_Exercise instructions:_
Repeat exactly the lines of the entries below from the one with "1565x1351 pixels." through the one with "This screenshot has height=520, width=671.", both ends included, and nothing else.

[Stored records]
+ + +

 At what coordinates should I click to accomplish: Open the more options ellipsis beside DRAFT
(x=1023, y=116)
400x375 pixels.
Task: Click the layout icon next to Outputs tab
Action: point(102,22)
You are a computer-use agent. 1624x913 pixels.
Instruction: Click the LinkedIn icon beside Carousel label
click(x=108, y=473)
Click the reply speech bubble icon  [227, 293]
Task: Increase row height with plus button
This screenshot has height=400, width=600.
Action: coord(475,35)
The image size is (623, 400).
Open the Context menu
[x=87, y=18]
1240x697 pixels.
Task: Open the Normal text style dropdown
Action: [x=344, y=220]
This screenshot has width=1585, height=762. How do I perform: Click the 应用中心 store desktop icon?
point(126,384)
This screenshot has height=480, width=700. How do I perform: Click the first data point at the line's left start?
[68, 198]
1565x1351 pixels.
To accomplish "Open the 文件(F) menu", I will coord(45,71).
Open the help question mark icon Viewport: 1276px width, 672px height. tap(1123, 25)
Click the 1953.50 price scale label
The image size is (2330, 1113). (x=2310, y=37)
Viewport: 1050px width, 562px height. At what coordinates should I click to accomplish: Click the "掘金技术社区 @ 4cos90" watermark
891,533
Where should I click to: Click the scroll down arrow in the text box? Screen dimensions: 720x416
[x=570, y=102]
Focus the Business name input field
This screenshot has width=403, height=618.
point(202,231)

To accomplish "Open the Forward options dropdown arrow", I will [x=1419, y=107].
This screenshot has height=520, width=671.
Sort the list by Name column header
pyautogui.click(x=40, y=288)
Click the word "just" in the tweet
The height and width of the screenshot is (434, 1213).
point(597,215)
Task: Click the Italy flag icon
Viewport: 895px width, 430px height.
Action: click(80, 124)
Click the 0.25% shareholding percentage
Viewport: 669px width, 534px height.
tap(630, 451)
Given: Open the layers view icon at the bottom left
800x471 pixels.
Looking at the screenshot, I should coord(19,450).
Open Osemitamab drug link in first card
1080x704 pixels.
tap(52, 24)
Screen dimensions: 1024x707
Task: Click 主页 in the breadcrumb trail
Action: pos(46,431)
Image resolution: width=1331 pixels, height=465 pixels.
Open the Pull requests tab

+ + +

_Task result:_
1565x1351 pixels.
To accomplish "Open the 文件(F) menu", I will coord(45,71).
Open the help question mark icon Viewport: 1276px width, 672px height. tap(1123, 25)
Click the 1953.50 price scale label
The image size is (2330, 1113). (x=2310, y=37)
Viewport: 1050px width, 562px height. At what coordinates should I click to accomplish: Click the "掘金技术社区 @ 4cos90" watermark
891,533
Where should I click to: Click the scroll down arrow in the text box? Screen dimensions: 720x416
[x=570, y=102]
Focus the Business name input field
This screenshot has width=403, height=618.
point(202,231)

To accomplish "Open the Forward options dropdown arrow", I will [x=1419, y=107].
This screenshot has height=520, width=671.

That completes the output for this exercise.